Blake Elliott, an entrepreneur in the Medicaid-funded home-services business for the disabled, is gaining traction with a year-old program designed to cut government cost while increasing value for clients and underpaid caregivers.

Elliott, 39, was a rental-property owner when he started Bridges, which provides group homes and services for the developmentally disabled. He became interested in such services after his younger brother suffered traumatic brain and other injuries in a 2003 car crash.

There were no group homes in Melrose, Minn., where the family lived. And Elliott saw how his brother fared better at home with their parents, in a nurturing, familiar environment, rather than a nursing home.

Group homes for disabled folks who meet income guidelines, plus related home-health services, can run up to $100,000 in state-federal funded Medicaid expenses annually. There are nearly 20,000 Minnesotans in group homes, out of nearly 45,000 disabled Minnesotans assisted by Medicaid.

And, as I wrote in July, the state Legislature, hit with the budget-busting pandemic, declined to pass bills that would have increased the reimbursement rate to home-health agencies who pay personal-care attendants a median income of about $13 an hour.

And there is a shortage of these home-health aides.

The crew at Bridges, based in West St. Paul, with approval from the Minnesota Department of Human Services, launched “Rumi” last year to create a relationship-based model between developmentally disabled folks and full-time roommates who care for them in their homes.

Rumi is short for “ruminate,” which the client and potential caregiver do over several meetings to learn if they are a fit and can be “roomies” or roommates.

“We want to kill Bridges with Rumi,” Elliott said. “The current system is inefficient and antiquated. We spend billions caring for the disabled in Minnesota. We can do better.

“[The] four-person group home was a good first step [beyond state institutions of 50 years ago]. There’s a need to push innovation harder. You are still segregated in a four-person home. You live with three other people and staff. A group home is about $100,000 a year, whether you need 24-hour staff or not. Instead, for some people, they can move in with the caregiver, or the caregiver moves in with them, or you rent a home together.”

Under a state waiver that now covers 100 Rumi relationships, the licensed caregiver can also get that $13-an-hour wage doubled. That can mean $46,500 for working up to 50 hours a week with a disabled roommate. Such money helps the roommates cover housing expenses.

“That’s life-changing,” Elliott said. “And the IRS allows people who provide disability services in their own home to take that money tax exempt. And normally it would cost $100,000 on average per individual in a group home. The typical savings is about $65,000 a year.”

Bridges tends to focus on individuals with high needs, who otherwise would be in a group home or even in the remaining state hospitals or a ward of Hennepin County Medical Center. The Bridges crew received two $100,000 annual grants from the Minnesota Department of Human Services, in addition to what Blake has said was a much larger investment by Bridges, to build the Rumi system. It is made available to all who are interested.
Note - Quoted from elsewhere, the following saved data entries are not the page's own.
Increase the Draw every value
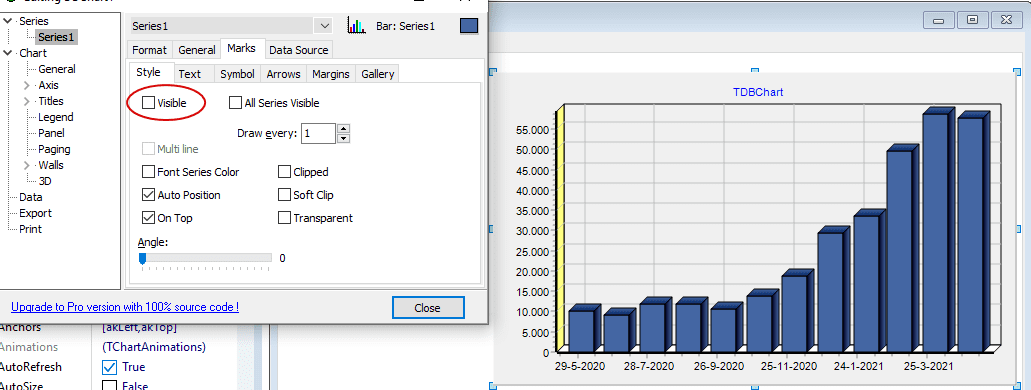Image resolution: width=1031 pixels, height=390 pixels. pos(343,128)
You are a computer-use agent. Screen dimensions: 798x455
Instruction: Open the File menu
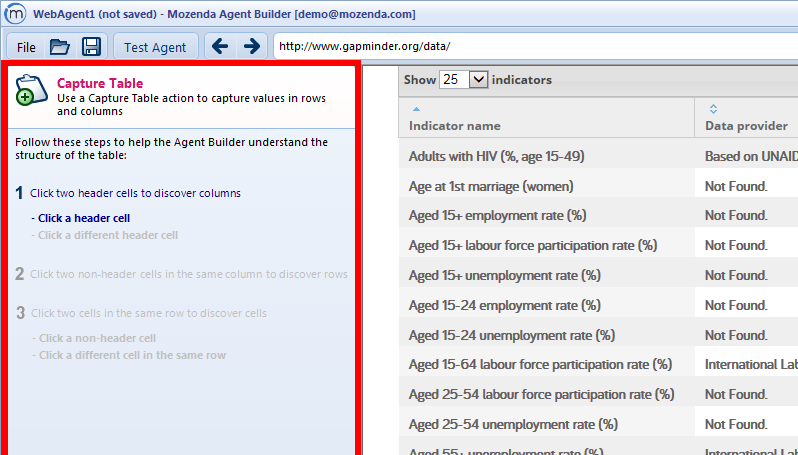pos(26,47)
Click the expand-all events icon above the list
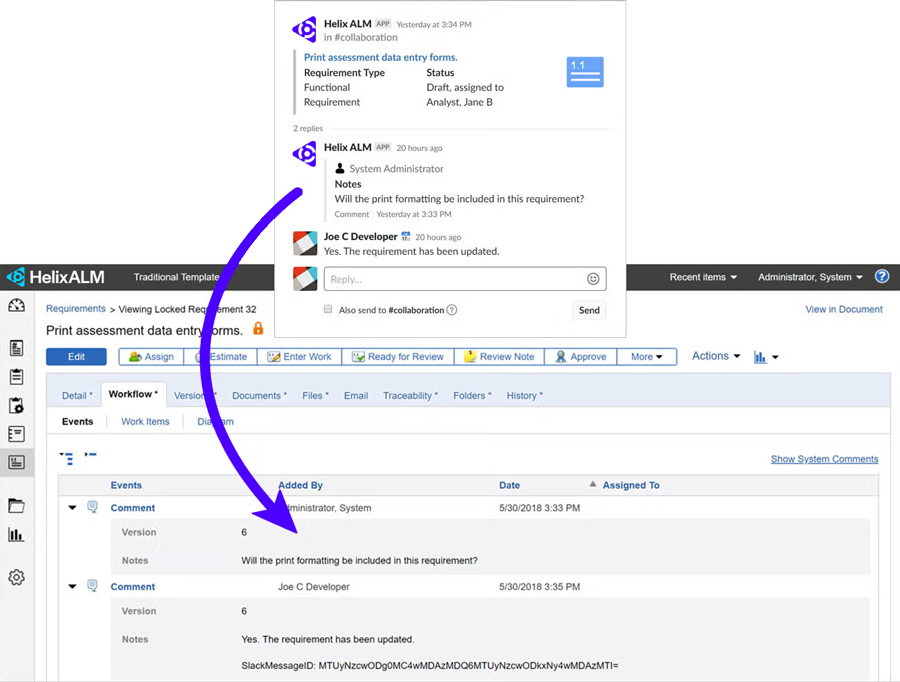This screenshot has height=682, width=900. [x=68, y=456]
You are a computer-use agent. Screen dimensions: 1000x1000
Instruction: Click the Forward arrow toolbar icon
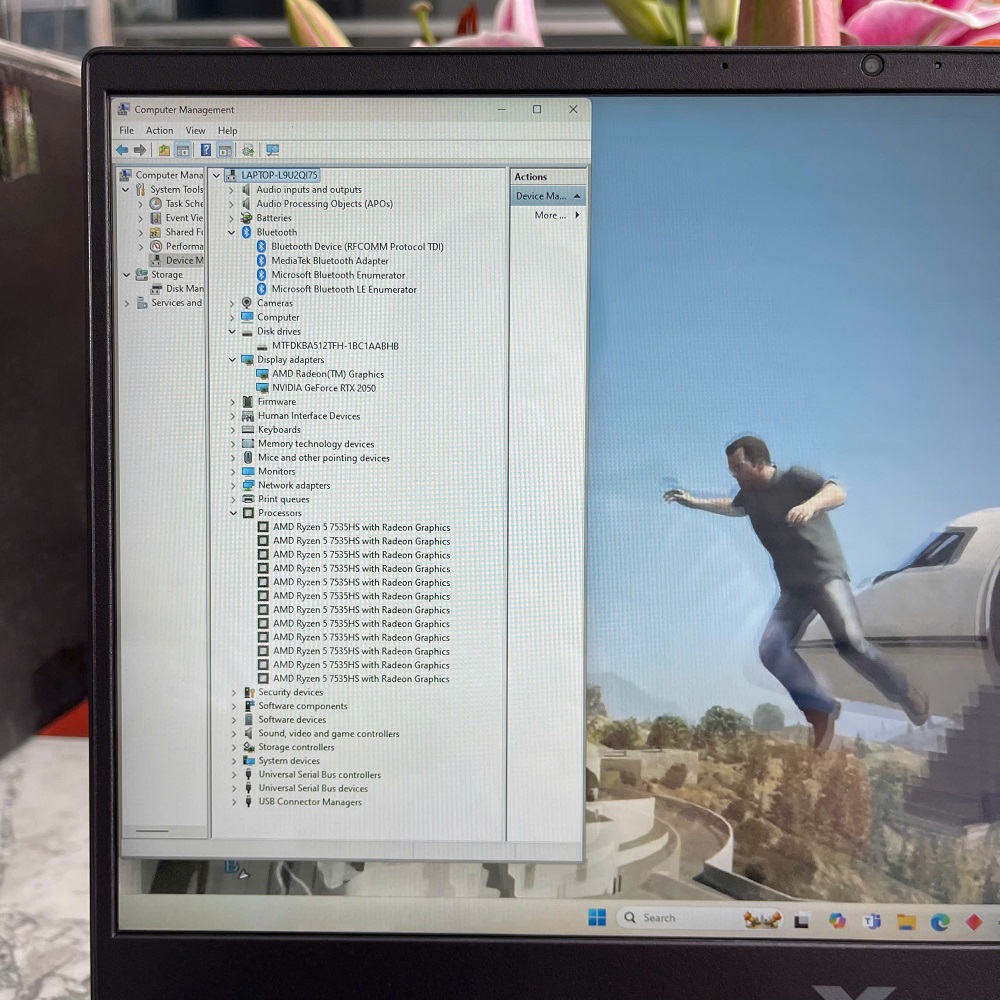click(140, 150)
“We think of ourselves as social entrepreneurs and we’re getting more and more confident in this model,” Elliott said.

Vacancies for group-home beds are scarce. That means that clients often must leave their home community and go to group-home settings with two or three people they don’t know.

Rumi is designed to give them options. And it also is designed to attract personal-care workers who want to make more than $13 an hour through a live-in commitment to one disabled person.

Safety concerns are allayed by background checks on personal-care applicants, plus interviews and several face-to-face meetings until it’s agreed that the parties are comfortable with each other. Rumi staff provides continued contact and compliance checks.

About 15% of the time, the two parties live in the caregiver’s house or apartment and about 15% of the time, they live in housing that is owned or rented by the person with disabilities. Otherwise, Bridges helps them find an apartment and they split the rent.

This venture has been met with bipartisan interest at the State Capitol, including Sen. Jim Abeler, the veteran Republican who leads the relevant committee. He quipped that this is the first time he could remember a health care agency not coming to the state to ask for more money for services.

Rumi bears exploring as part of the solution to a higher level of service for home-health services at a more economical cost.